In general, we observed that revertant sequences were associated with sets of neopeptides that, as a whole, were predicted likely to be presented by a considerable fraction of the general population [median 52%, interquartile range (IQR) 23–76; Fig. 4D; Supplementary Table S7], and this was also true when considering only neopeptides that were not potentially produced by the pathogenic allele (median 44%, Supplementary Fig. S8B). This raises the possibility that tumors with some revertant alleles may be targetable with either immunotherapies that relieve immune suppression or those that exploit the introduction of T-cell clones that recognize specific neoepitopes. For some pathogenic mutations, it may be possible to vaccinate against the peptides predicted to be presented in revertant alleles, or exploit these as antigens for other immunotherapies, as a route to delay or prevent the emergence of therapy-resistant disease.
Discussion
Here, we show that by collating, codifying, and analyzing more than 300 HR-gene reversion mutations, a number of principles can be established. These include the unique nature of most reversions, positional “hotspots” and “deserts” in the N- and C-terminal coding regions of BRCA2, the paucity of missense and splice-site pathogenic mutations leading to reversions, and differences in microhomology use in BRCA1-related compared with BRCA2-related reversions. Finally, we found that many reverted alleles were predicted to encode highly immunogenic neopeptides, suggesting a route to treatment of reverted disease. We believe that by generating, analyzing, and expanding the reversion dataset, additional principles that govern how therapy resistance emerges in HR-defective cancers could be established.

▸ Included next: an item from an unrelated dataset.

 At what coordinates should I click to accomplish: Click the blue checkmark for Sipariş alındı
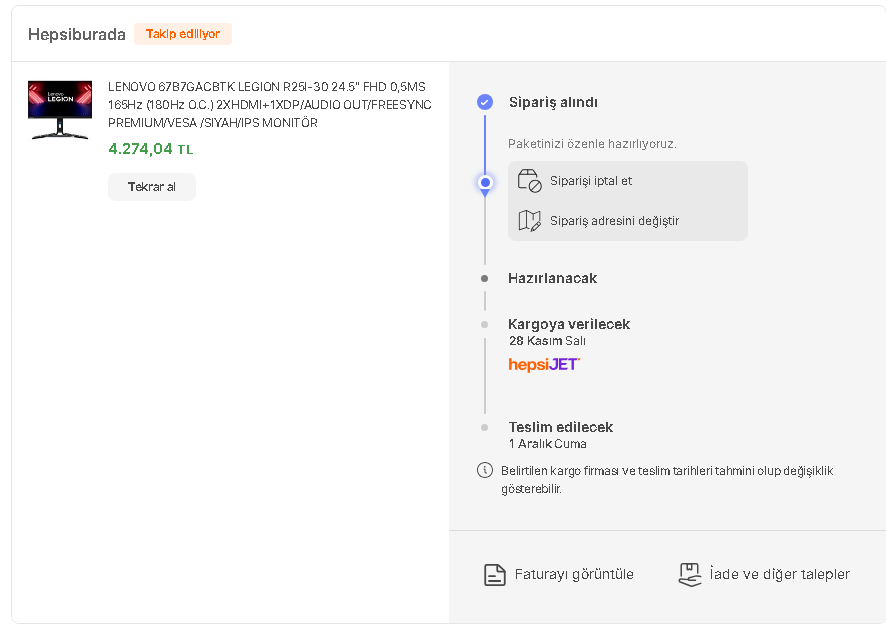485,102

One observation we noted was that the clinical reversion mutations seem to have a more restricted spectrum (<100 bp deletions, close to the pathogenic mutation; Fig. 2A; Fig. 3D; Supplementary Fig. S7) compared with those previously seen in cell line and PDX studies, where large deletions predominate (14, 15, 42). Although some ascertainment bias in the detection of clinical reversions cannot be eliminated, it seems that the types of reversions seen in patients are more likely to preserve the majority of the coding sequence than those seen in preclinical models. Furthermore, in contrast to the ubiquitous microhomology at deletions in cell line studies, we found that microhomology usage in clinical reversions was not universal (67% of the deletion-mediated reversion mutations exhibiting microhomology; Fig. 3C). This suggests that multiple DNA-repair processes might drive reversion, implying that the design of therapeutic interventions that limit reversions might be more complex than originally thought. Tumor sequencing studies have assessed microhomology usage in somatic deletion mutations at a genome-wide level, finding, for example, that approximately 40% of deletions (IQR, 30–50) showed microhomology in BRCA1/2-mutant breast cancers, compared with approximately 20% in BRCA wild-type (43). Thus, the frequency of microhomology-associated BRCA-gene reversions is at the upper end of what might be expected at the genome-wide level in BRCA gene–mutant cancers, but still lower than that seen for reversions isolated from cell line models.

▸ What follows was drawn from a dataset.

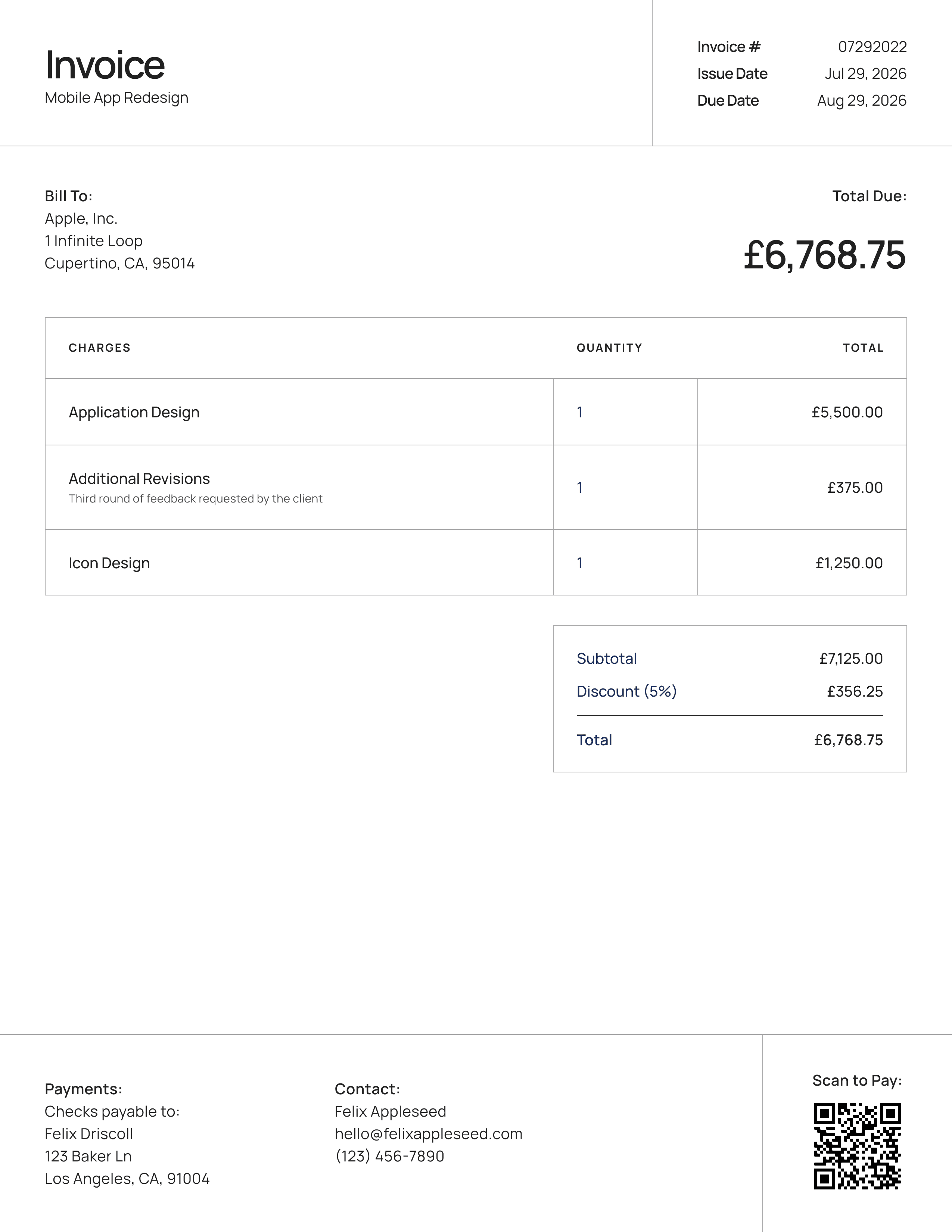Select the Apple, Inc. billing name
This screenshot has height=1232, width=952.
tap(81, 219)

The observation of a possible hotspot for secondary mutations around position c.750–775 in BRCA2 has potential implications for patients with these mutations. This may indicate that patients with such mutations would be at higher risk of acquiring resistance via reversion mutations and should be monitored more closely. Conversely, patients with missense and splice-site mutations, or mutations in the BRCA2C-terminal desert (exon 16 onward), may be at lower risk of developing resistance via reversion.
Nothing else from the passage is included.